• [Exercise requirements] For every line in the records that has the word "computer", make a copy.

• [The records]
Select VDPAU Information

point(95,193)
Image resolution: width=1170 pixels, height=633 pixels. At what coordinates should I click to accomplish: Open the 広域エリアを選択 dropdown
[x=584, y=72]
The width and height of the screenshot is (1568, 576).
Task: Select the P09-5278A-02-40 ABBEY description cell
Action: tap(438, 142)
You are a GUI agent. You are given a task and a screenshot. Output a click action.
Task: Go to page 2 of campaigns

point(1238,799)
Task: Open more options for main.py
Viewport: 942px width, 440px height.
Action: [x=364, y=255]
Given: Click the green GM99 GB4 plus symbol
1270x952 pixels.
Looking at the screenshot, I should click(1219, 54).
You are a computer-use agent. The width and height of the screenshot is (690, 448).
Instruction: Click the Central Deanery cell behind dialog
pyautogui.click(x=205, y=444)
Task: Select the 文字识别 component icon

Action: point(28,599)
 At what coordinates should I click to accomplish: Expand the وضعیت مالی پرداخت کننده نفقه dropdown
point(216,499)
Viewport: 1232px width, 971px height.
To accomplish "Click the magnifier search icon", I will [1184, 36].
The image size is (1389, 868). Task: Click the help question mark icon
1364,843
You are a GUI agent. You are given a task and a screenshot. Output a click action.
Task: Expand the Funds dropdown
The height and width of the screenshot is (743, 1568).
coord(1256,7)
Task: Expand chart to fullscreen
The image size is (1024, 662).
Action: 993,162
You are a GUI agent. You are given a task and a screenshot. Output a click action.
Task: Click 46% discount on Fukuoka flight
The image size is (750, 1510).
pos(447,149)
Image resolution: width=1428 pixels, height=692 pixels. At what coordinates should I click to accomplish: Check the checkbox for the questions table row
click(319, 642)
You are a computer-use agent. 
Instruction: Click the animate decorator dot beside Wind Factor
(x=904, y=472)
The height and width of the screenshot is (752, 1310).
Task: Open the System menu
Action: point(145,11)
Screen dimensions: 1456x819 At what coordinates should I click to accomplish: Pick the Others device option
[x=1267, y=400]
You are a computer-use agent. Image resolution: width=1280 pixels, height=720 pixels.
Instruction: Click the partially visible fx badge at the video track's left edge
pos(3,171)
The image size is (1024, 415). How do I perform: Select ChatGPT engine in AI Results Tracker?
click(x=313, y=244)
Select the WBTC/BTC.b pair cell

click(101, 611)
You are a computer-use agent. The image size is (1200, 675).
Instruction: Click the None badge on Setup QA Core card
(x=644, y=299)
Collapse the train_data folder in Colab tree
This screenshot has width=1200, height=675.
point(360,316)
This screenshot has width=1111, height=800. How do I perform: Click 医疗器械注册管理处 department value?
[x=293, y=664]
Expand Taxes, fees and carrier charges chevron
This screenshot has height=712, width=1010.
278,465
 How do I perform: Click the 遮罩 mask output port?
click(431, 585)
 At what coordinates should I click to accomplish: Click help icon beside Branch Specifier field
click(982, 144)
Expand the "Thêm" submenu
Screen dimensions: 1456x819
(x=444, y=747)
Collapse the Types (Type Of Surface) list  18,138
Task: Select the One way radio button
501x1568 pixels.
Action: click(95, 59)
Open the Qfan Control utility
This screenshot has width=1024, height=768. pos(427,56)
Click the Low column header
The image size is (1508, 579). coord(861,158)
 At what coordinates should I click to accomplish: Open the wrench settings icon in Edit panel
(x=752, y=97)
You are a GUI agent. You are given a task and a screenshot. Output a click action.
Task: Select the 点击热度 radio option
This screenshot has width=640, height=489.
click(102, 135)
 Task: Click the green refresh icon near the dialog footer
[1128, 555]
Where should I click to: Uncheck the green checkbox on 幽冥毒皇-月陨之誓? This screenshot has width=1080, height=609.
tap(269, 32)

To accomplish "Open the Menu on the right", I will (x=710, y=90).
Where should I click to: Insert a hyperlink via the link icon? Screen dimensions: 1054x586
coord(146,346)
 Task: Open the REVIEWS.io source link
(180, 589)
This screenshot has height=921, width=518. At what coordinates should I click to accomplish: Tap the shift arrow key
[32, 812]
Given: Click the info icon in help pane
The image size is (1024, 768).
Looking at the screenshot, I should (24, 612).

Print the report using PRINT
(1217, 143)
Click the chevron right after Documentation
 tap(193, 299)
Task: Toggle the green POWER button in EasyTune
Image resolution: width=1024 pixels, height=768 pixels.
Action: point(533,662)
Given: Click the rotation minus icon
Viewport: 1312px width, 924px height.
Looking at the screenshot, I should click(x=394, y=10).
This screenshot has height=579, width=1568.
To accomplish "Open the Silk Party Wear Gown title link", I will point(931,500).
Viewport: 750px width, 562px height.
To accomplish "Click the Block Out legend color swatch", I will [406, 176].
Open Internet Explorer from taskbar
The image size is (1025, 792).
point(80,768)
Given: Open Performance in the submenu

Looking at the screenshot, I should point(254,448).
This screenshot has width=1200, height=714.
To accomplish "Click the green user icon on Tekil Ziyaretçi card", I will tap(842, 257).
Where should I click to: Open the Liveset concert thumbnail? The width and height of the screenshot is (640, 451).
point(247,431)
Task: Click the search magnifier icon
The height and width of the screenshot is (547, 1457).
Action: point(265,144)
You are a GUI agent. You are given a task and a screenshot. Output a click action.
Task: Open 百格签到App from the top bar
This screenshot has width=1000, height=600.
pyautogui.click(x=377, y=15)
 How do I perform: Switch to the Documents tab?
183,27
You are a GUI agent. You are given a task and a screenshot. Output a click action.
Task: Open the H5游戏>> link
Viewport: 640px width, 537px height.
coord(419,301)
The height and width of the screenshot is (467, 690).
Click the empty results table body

• [Final answer]
You are a computer-use agent. The width and height of the screenshot is (690, 448).
You are a computer-use agent. 
You are a computer-use agent. Image resolution: width=1280 pixels, height=720 pixels.
You are a computer-use agent. The image size is (1200, 675).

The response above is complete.